Understanding what visceral fat is and how it develops in the body is important, but I love how Dr. Rosa takes that information and has connected it to inform her on her own personal daily habits for overall health. there's a lot of confusion about the different fats that are there. And not all the fats are created equally, right? Visceral fat is the most dangerous.
We're going to come back to that in a second. So the subcutaneous fat, which would be part of what would be included if you got an in-body scan or a DEXA scan, to look at your body composition, which we highly recommend that people get. It's a good idea to tell you how much fat you have, and also, do you have appropriate amounts of muscle, which we'll come back to.
And bone.
And bone as well, right?
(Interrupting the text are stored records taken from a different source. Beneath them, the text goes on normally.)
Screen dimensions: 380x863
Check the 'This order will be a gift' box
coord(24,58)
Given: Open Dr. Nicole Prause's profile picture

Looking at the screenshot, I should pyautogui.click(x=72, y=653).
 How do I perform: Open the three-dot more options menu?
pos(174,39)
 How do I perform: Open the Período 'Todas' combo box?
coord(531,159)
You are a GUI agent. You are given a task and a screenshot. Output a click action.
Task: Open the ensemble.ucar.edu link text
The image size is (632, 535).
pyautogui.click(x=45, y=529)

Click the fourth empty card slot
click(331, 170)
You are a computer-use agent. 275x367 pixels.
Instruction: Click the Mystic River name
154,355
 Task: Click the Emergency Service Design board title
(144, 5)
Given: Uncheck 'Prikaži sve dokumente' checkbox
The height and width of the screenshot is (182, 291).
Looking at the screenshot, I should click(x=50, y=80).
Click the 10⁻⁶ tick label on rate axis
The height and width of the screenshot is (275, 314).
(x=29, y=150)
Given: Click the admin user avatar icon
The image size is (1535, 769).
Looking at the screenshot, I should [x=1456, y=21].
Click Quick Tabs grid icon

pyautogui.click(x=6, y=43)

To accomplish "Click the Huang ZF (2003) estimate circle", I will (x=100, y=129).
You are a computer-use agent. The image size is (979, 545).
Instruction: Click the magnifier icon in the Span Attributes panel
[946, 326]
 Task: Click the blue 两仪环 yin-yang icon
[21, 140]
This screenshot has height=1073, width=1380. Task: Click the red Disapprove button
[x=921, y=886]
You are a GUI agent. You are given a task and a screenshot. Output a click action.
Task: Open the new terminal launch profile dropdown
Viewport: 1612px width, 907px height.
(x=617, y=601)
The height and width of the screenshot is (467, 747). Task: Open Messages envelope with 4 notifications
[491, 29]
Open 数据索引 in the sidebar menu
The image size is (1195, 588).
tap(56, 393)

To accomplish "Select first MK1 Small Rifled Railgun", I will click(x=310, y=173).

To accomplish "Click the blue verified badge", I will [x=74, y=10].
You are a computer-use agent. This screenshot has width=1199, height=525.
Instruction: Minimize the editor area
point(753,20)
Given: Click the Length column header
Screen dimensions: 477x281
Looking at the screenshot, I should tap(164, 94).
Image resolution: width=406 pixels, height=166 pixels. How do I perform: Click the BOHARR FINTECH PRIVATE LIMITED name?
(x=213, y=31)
People look at it often to measure their body composition, but also, as individuals are aging, they might look at it to see if they're at risk of osteoporosis, if you're trying to make fitness goals. There could be a lot of reasons why you're doing these imaging scans. So subcutaneous fat, that's the fat, as I understand, please correct me if I'm wrong.
It's the fat that we can pinch and that we sort of see. And that the fat that often when people look in the mirror, they're thinking like, this is the fat that I'm not excited about. And it's sort of like the vanity fat that's there, right? Can you share a little bit more about that?